It’s that latter part that’s perhaps his most interesting skill, because he still works and thinks within an orchestral mindset. It may have become harder to discern what sounds in his work are purely digital, but perhaps that’s the point: he uses technology to enhance a personal sound that embraces classical, experimental, and contemporary.

It’s also a signal of another musical evolution within film music, wherein there’s less divisions between classical and modernism, since the two camps have entered into a kind of marriage through digital interfaces.

In our lengthy conversation, Wiedmann describes his formative years, working in horror, and some of the subtleties in scaring moviegoers.



Mark R. Hasan: How did you get involved in film scoring?

Frederik Wiedmann: I think my love of film music started when I was about twelve years old and I saw Dances with Wolves (1990), back then in the theatre with John Barry’s wonderful score.  I realized that was the first time that I was really aware of film music itself; I realized that ‘Oh God, there’s music behind this picture and it’s beautiful.’

I bought the CD, which was also the first soundtrack that I ever owned, and played it a thousand times, and then gradually realized that there was more music out there, and got to know all the great composers and really started to love that genre.

And then back in my home town Auchsburg in Germany, through a friend I met a composer who was actually living there and working quite a bit in the German TV world, and he was kind enough to let me hang out in his studio for quite some time, for me to just see how it’s done, and how he works. That completely blew my mind and opened up this whole world. ‘This is a profession, this is something I would love to do,’ and from that point on I started to pursue that career on a full scale.

MRH: Had you done any formal training, or was it something that began as an apprenticeship, because I think you also did a lot of work later on with John Frizzell?

FW: Absolutely. Once I had set my mind on doing that, I left Germany to go to Boston and study at the Berklee College of Music, where they have a great film music program.

I basically went there in 2002 and I made my Bachelor of Music with the major Film Scoring, and straight afterwards moved to Los Angeles, where within a couple of months I got this gig to work as John Frizzell’s assistant, which really entails everything from just being his technical help to coordinating sessions – you’re basically around all the time on every score that he’s writing and sort of help produce the whole thing.

I was working for him for about three years, which gradually had me doing a lot of mixing, and even some writing. Towards the end of those three years I did a little music on a couple of projects, and after that I technically graduated from that position and managed to be on my own with my own studio.

MRH: I guess your experience with Frizzell is like the old apprenticeship system where you basically work with someone, you learn the ropes, and get an idea of what’s involved in the job, but I guess there’s also a sharing of ideas, because there must be something which you brought to him as well as something he brought to you, so that you both could grow as artists.
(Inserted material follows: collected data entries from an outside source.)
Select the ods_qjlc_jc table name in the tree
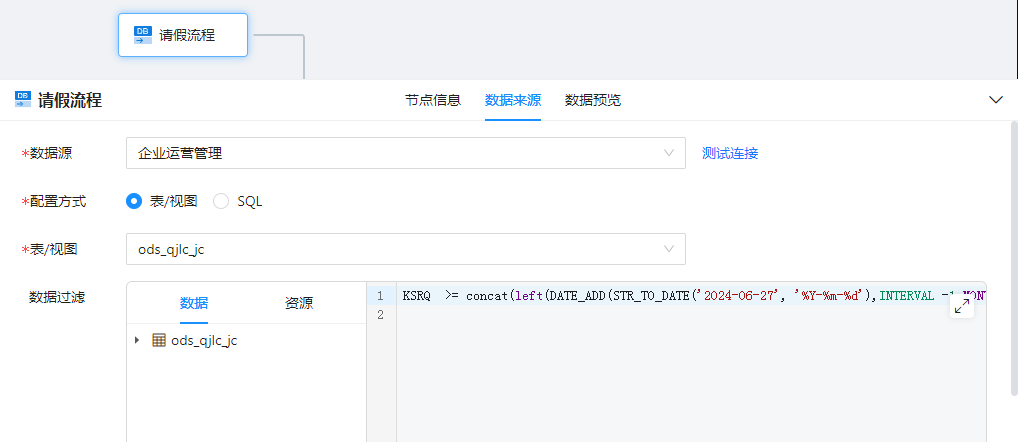Image resolution: width=1018 pixels, height=446 pixels. (204, 340)
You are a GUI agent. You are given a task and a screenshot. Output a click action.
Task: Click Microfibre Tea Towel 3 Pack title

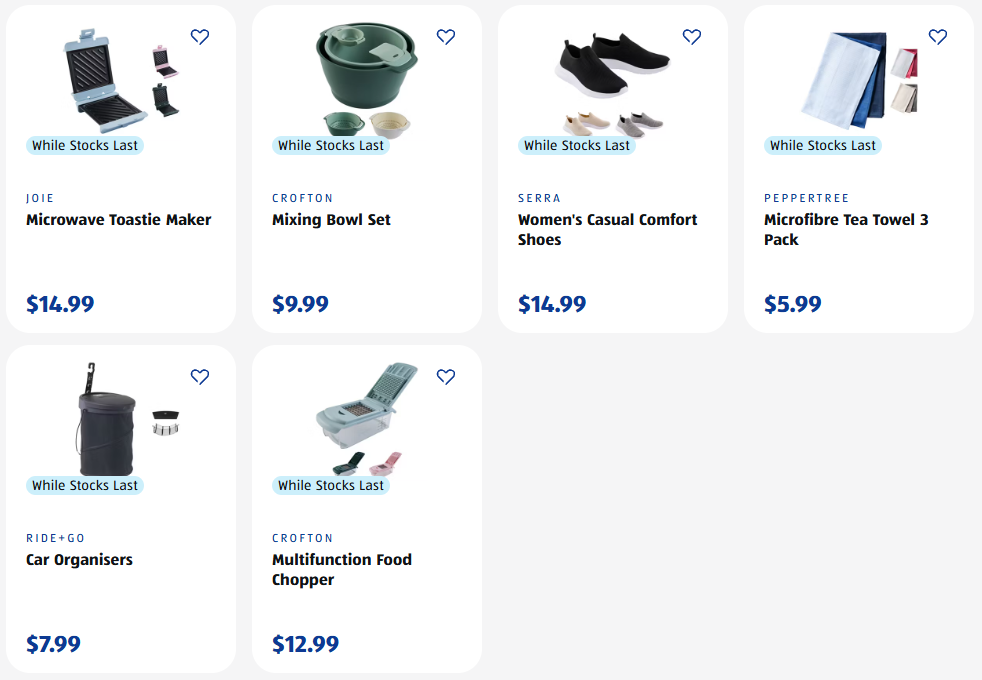(846, 229)
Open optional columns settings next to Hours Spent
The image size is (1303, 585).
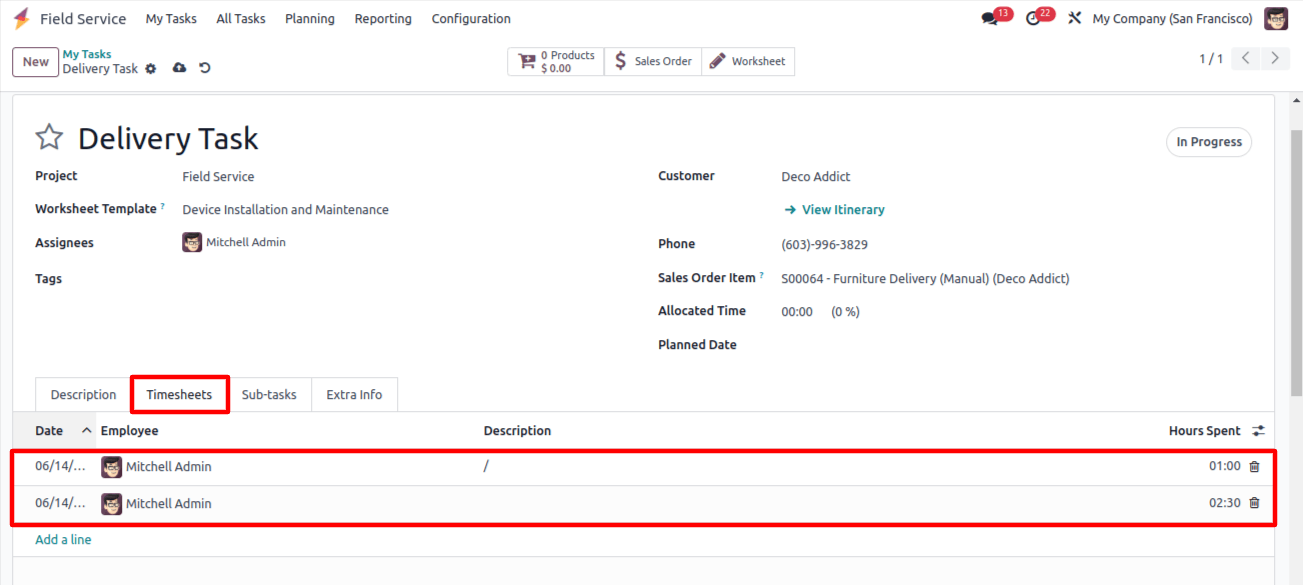click(1259, 431)
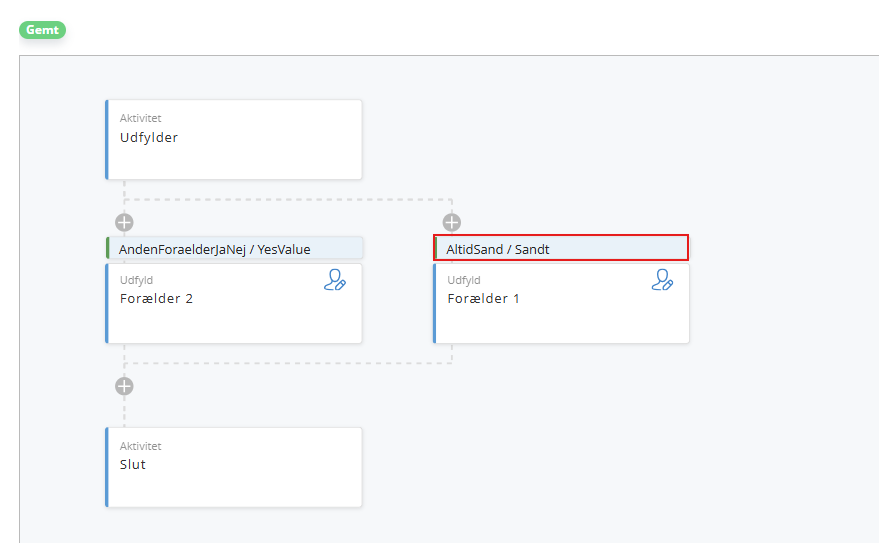
Task: Open the Udfylder activity card
Action: click(x=234, y=140)
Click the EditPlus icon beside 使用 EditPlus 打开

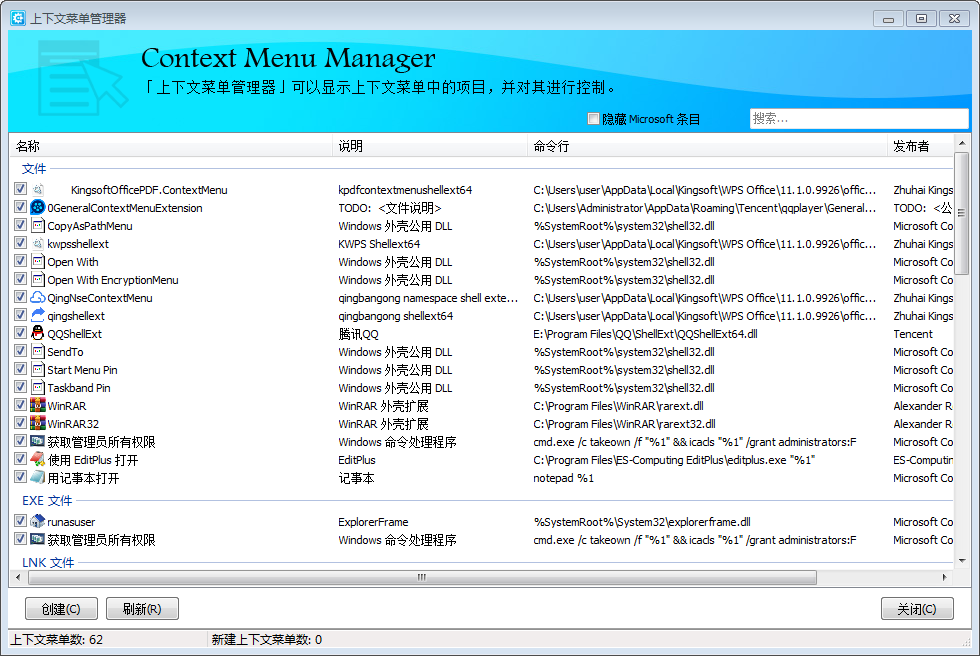[x=38, y=460]
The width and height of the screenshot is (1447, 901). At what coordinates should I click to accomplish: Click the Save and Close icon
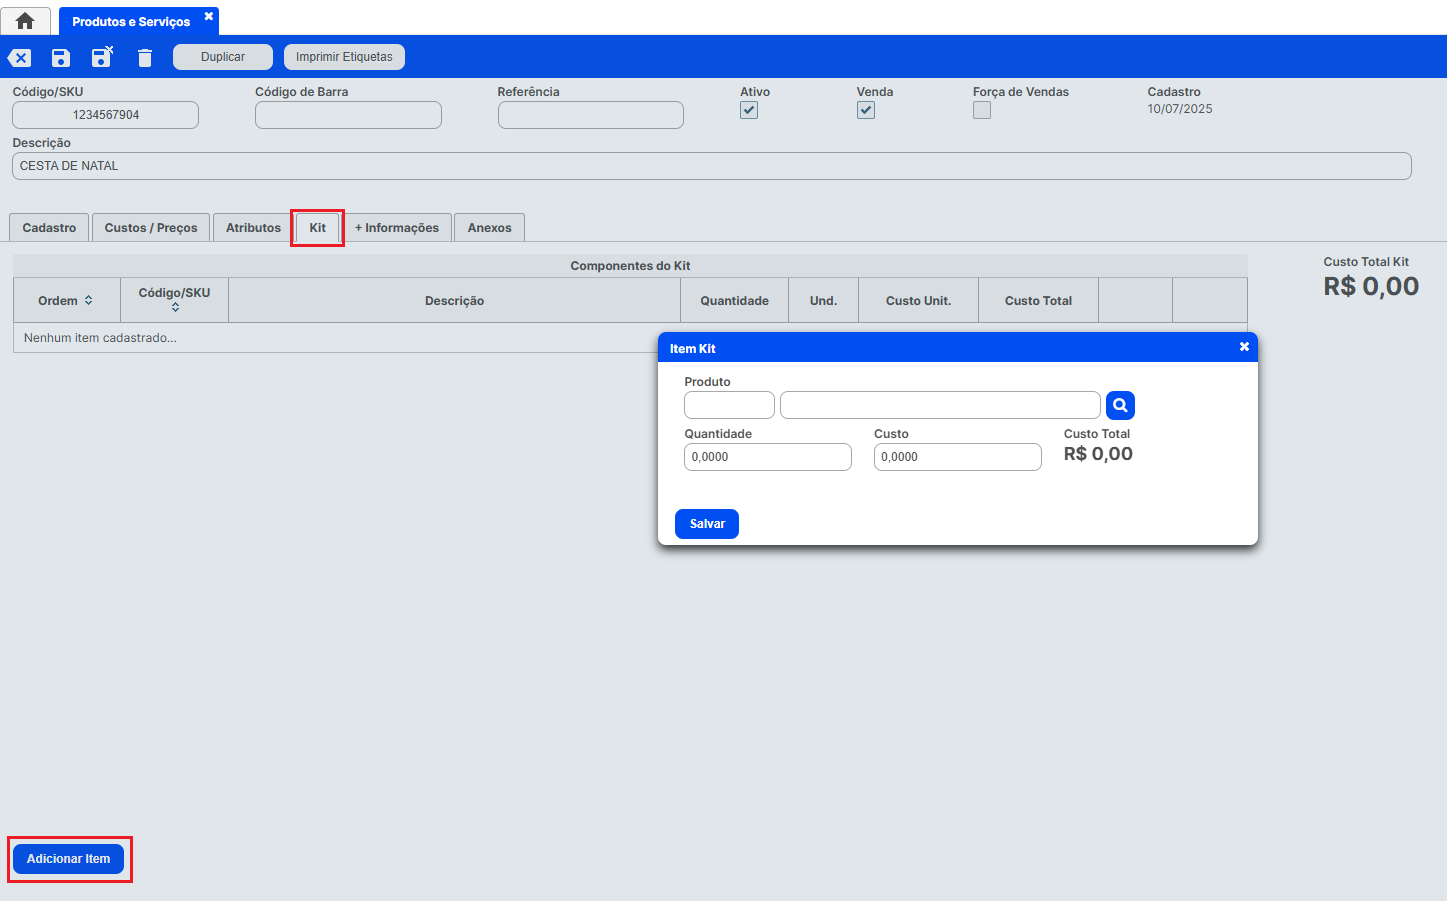(x=102, y=57)
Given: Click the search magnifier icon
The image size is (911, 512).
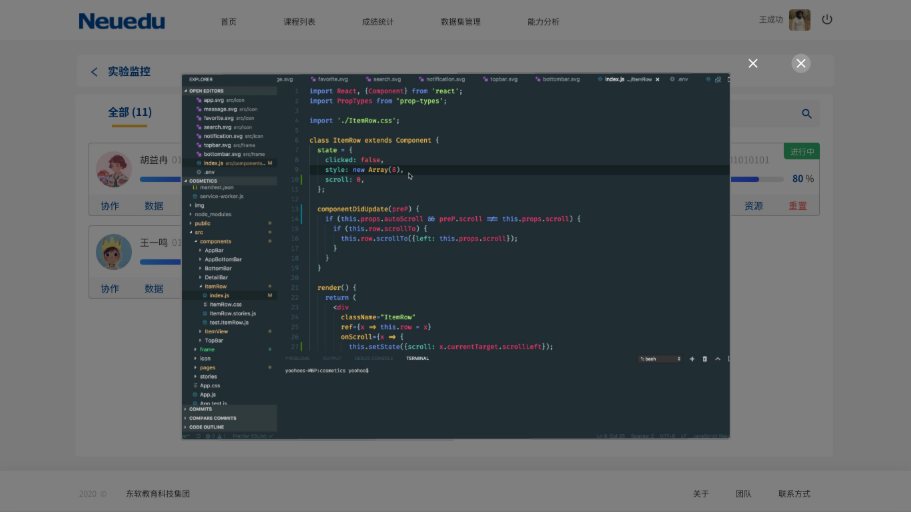Looking at the screenshot, I should [806, 114].
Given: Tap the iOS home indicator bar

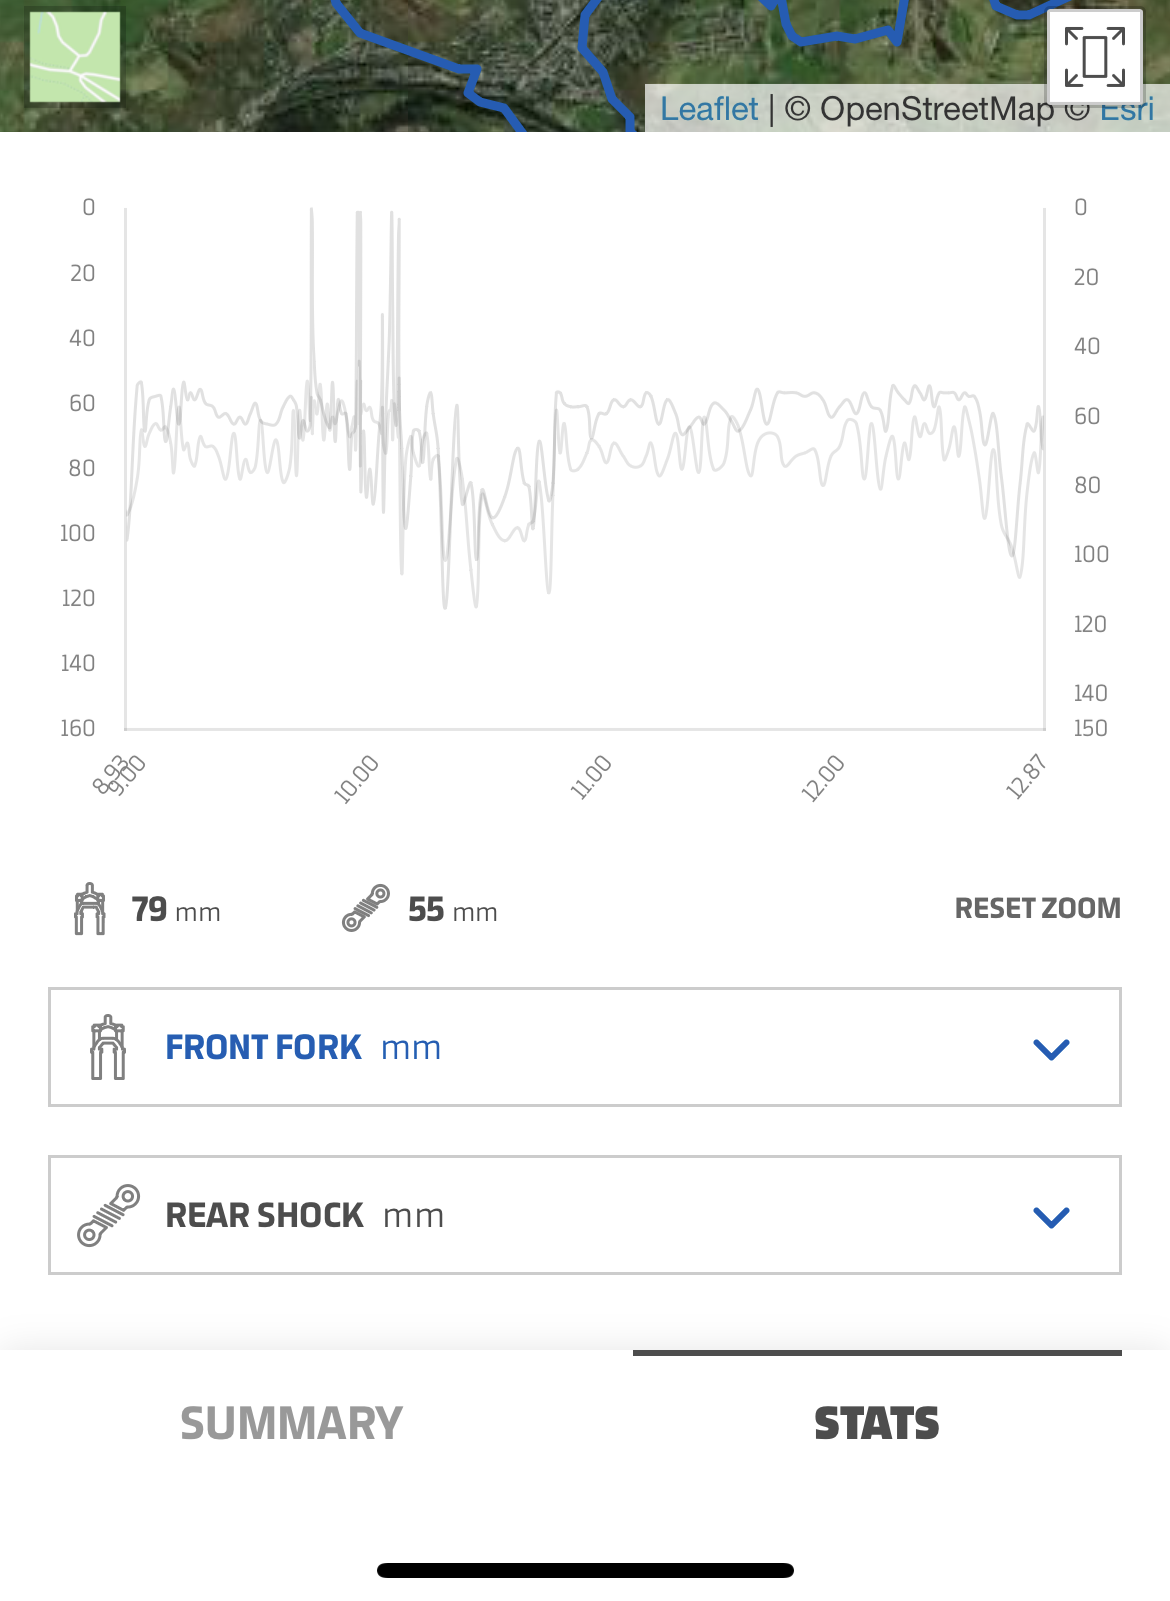Looking at the screenshot, I should (585, 1570).
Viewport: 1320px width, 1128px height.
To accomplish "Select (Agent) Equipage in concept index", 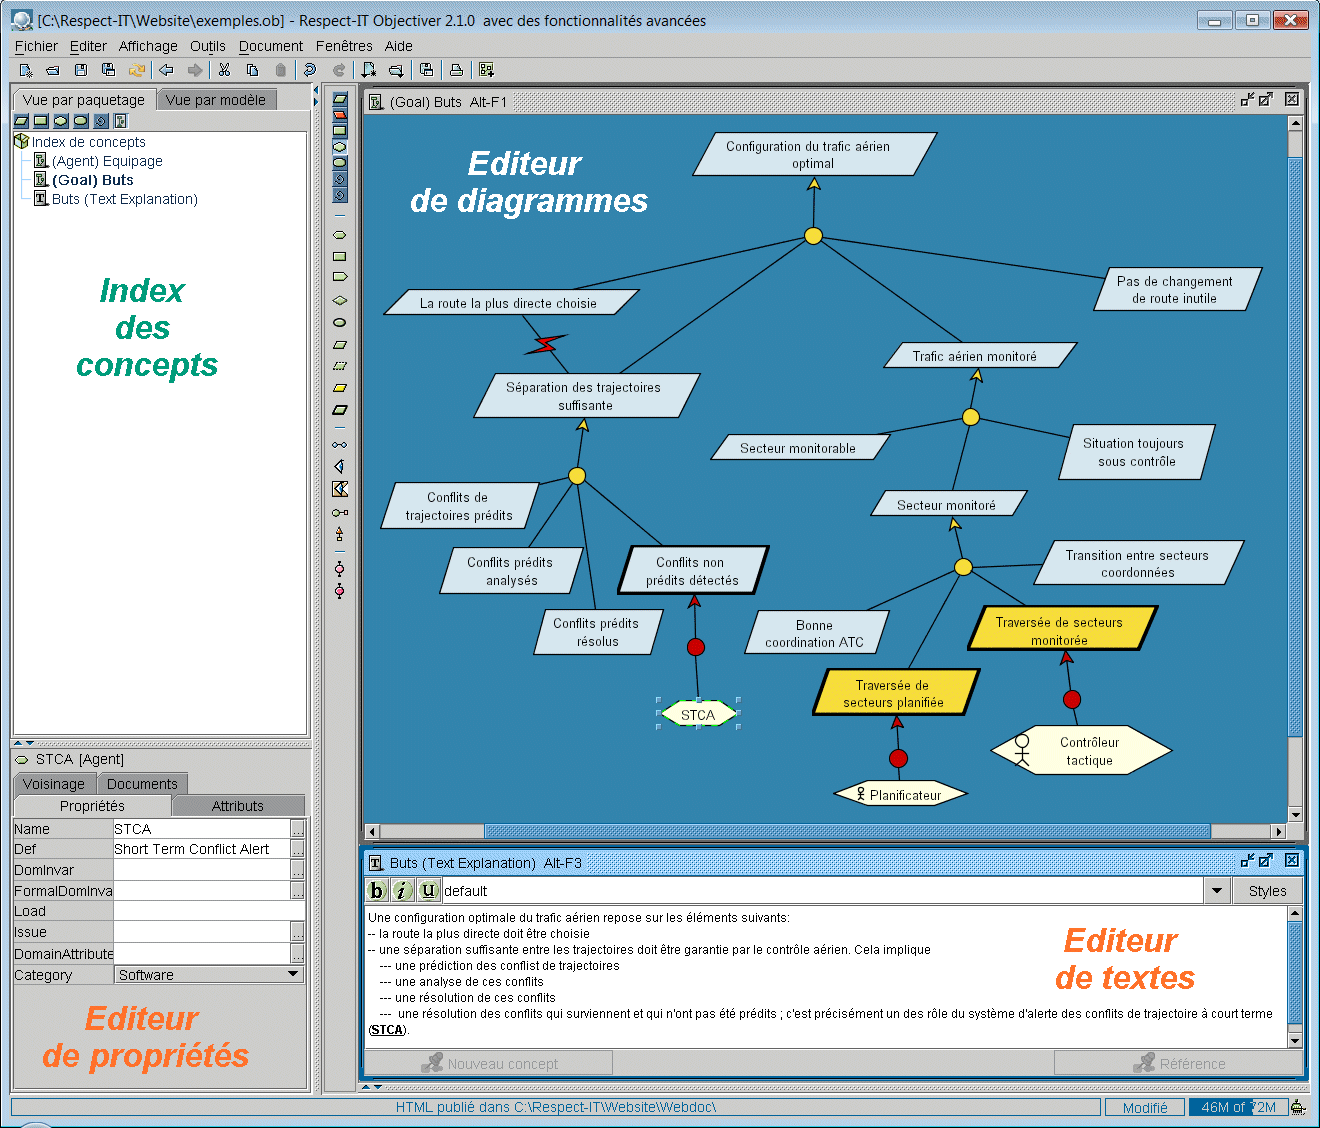I will pos(107,161).
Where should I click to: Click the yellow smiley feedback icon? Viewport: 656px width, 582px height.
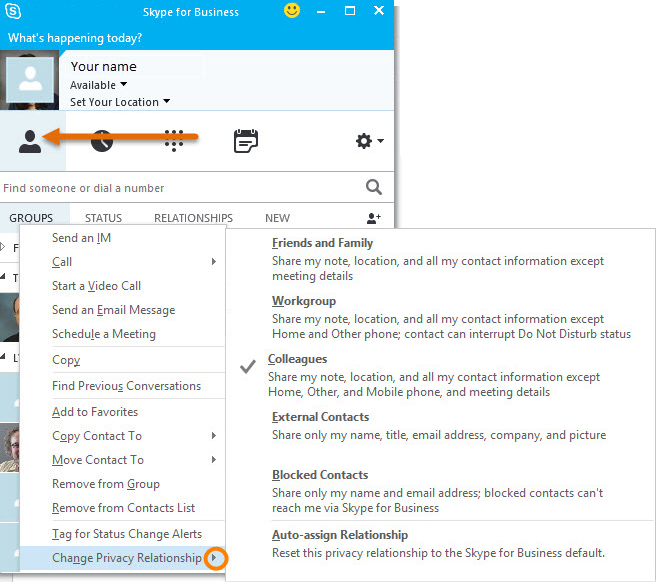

FW: That is absolutely true. When I came out of Berklee College of Music, they did teach me a lot of how to make film music and the basics of technology, but actually working on a real score that is going to be in theatres with one of those big composers is really the best experience anybody can have because there’s so much that you can’t cover in college just because there’s no time.

I absolutely learned a ton from John Frizzell, not only how to write music, but also how to produce it, how to be efficient, how to not lose your mind with multiple versions of cues that go to different places of picture. John is incredibly organized and really taught me how to basically go through a project without major headaches and still do the quality work that the project deserves.

And visa versa, I really quickly learned how John works and how he likes his music to sound, and somehow I turned into his co-producer/score mixer. In the last three years I’ve pretty much mixed most of the music that John has made, and we’ve developed a technique where, during the mix, we can take the music up a whole other level, which is basically the two of us just sitting in a room working on every piece of music again and again and again until it is to the point where we’re both happy with it. We’ve developed a process that really the two of us are very efficient in.

MRH: I think it’s also kind of rare where you have someone who is working with another composer in different areas, and at the same time is able to branch out and do his own scoring and still maintain that collaboration with his mentor, so to speak.

I guess the immediate example that comes to mind is Ken Wannberg, who for many years was John Williams’ main music editor, but during a short period during the late seventies and eighties scored a couple of films (The Mother Lode, The Philadelphia Experiment), although he seemed to step away from scoring afterwards, and returned to work with Williams exclusively.

I think now the climate is more different where you’re able to step away from the shadow of a mentor, do your own work, but at the same time you’re not obliged to sever ties and enjoy both collaborative and solo work.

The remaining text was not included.